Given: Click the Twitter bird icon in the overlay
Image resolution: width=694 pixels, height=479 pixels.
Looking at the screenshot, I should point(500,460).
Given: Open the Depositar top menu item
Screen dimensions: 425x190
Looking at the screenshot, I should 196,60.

—————

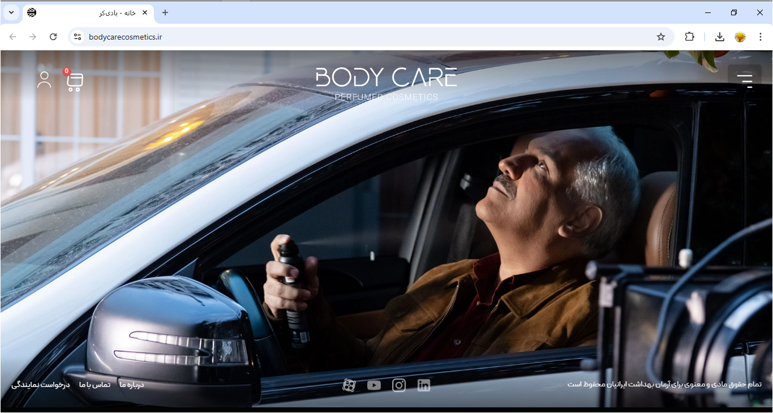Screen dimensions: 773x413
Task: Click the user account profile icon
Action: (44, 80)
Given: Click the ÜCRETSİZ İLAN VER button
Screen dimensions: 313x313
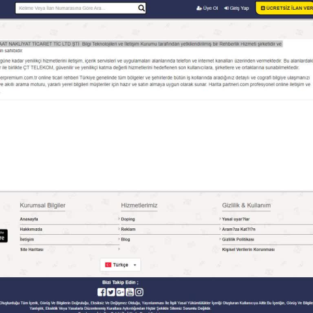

—————

:: TASK TO COMPLETE ::
Copy out every line in the entries above that holds "Given".

:: TASK SOLUTION ::
Given: Click the Twitter bird icon in the overlay
Given: Open the Depositar top menu item
Given: Click the ÜCRETSİZ İLAN VER button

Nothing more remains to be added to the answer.